- [TASK]
Convert the lines of all the entries below into a Markdown table with two columns, Row and Line, numbering each row and skipping blank lines. Leave the pictures out of the table.

[Word and element location entries]
^^^^
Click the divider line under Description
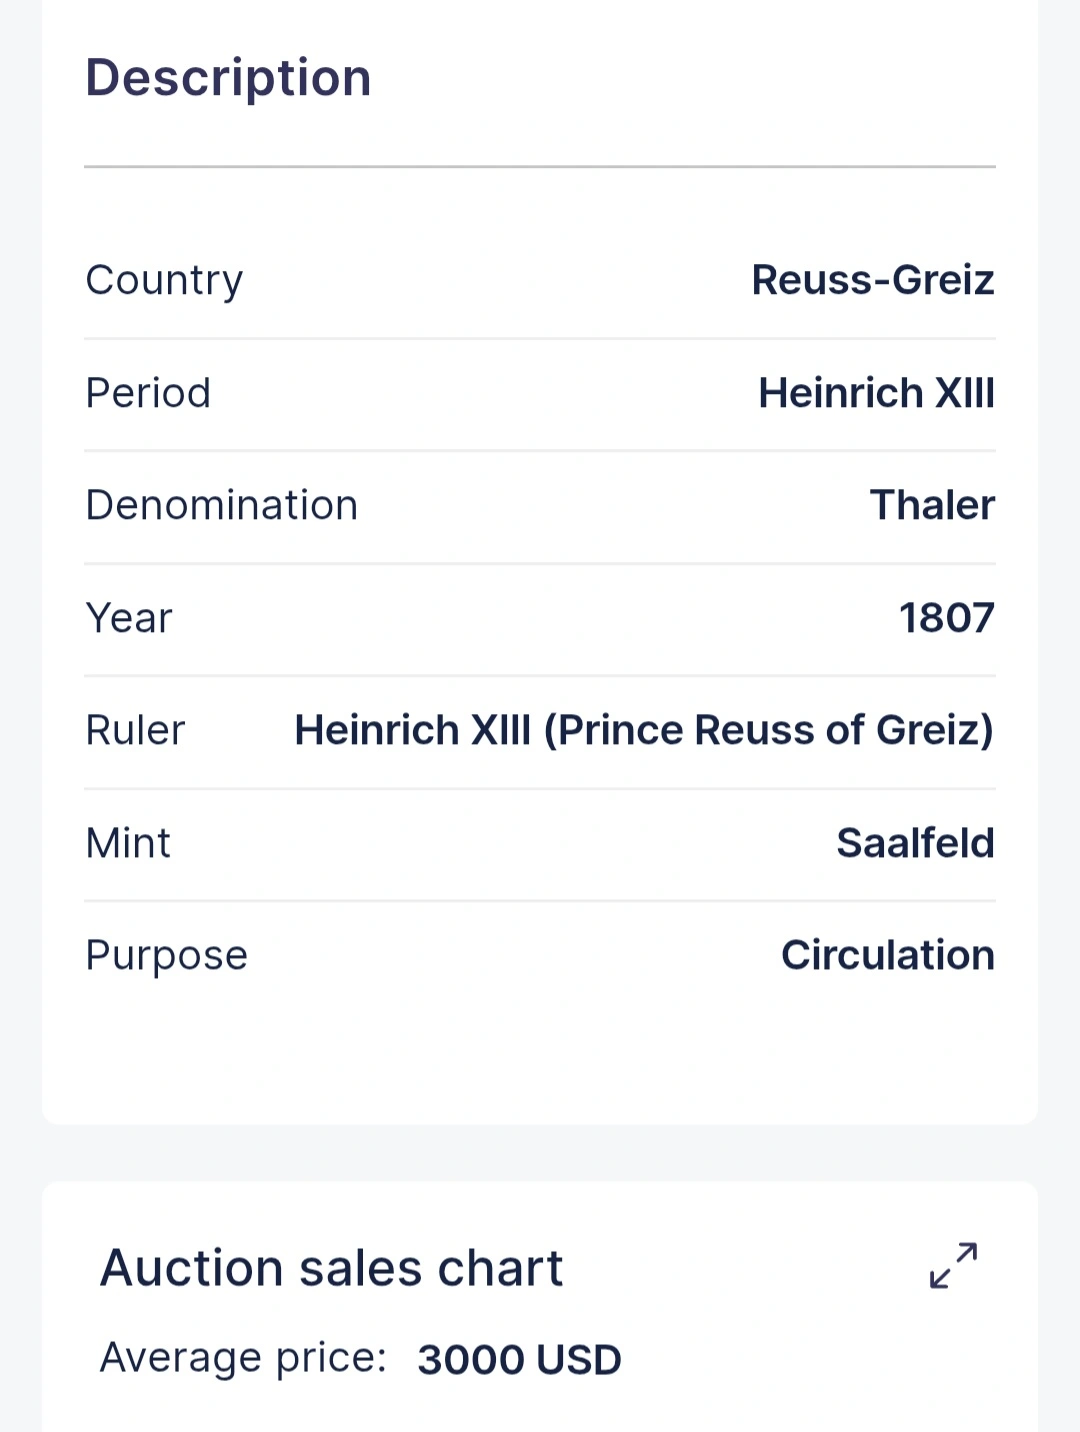The image size is (1080, 1432). pos(540,167)
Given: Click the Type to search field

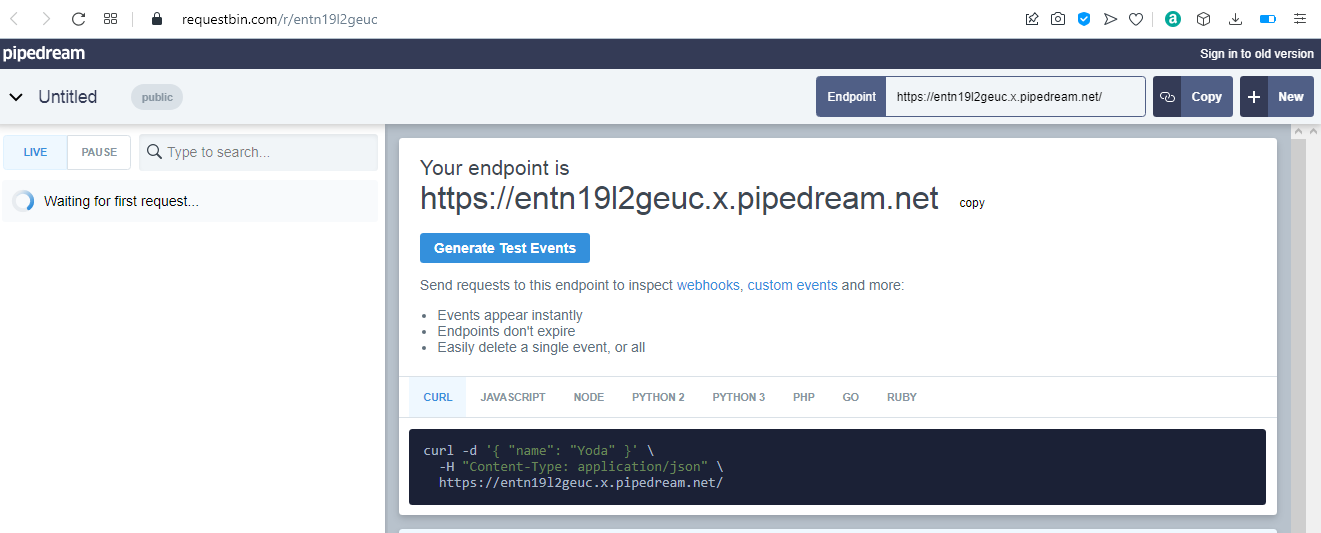Looking at the screenshot, I should click(259, 152).
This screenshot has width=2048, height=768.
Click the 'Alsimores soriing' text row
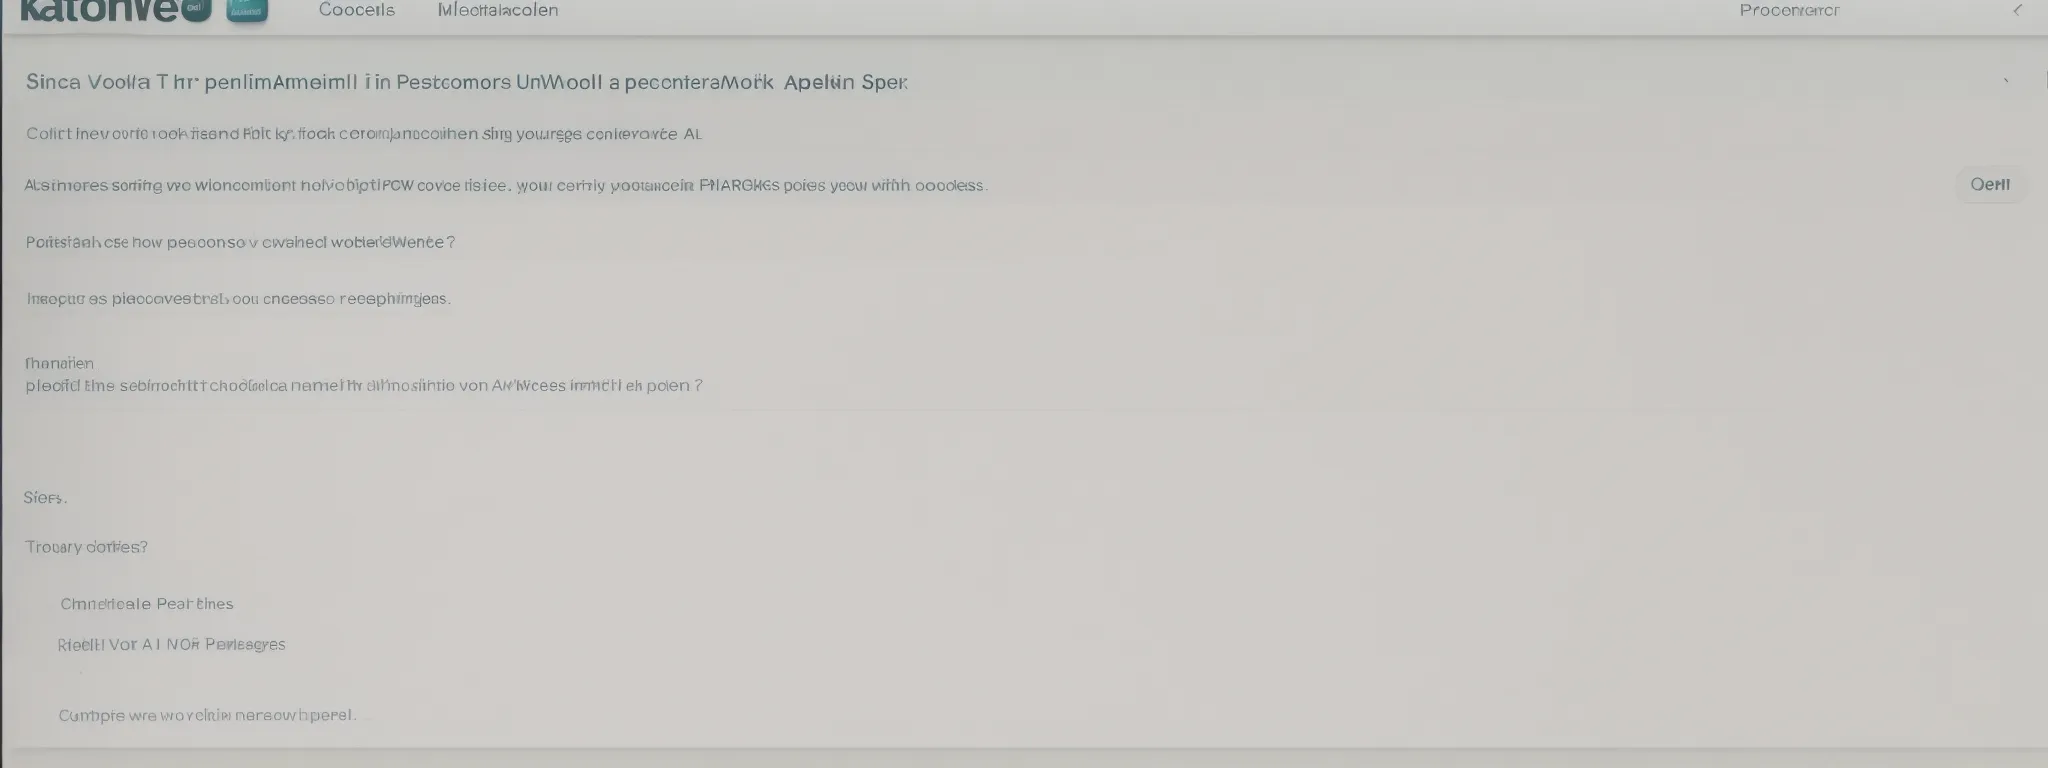coord(505,185)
^^^^
- [WORKED ANSWER]
| Row | Line |
|---|---|
| 1 | Click the divider line under Description |
| 2 | The image size is (1080, 1432). pos(540,167) |
| 3 | Given: Click the Type to search field |
| 4 | Looking at the screenshot, I should click(259, 152). |
| 5 | This screenshot has width=2048, height=768. |
| 6 | Click the 'Alsimores soriing' text row |
| 7 | coord(505,185) |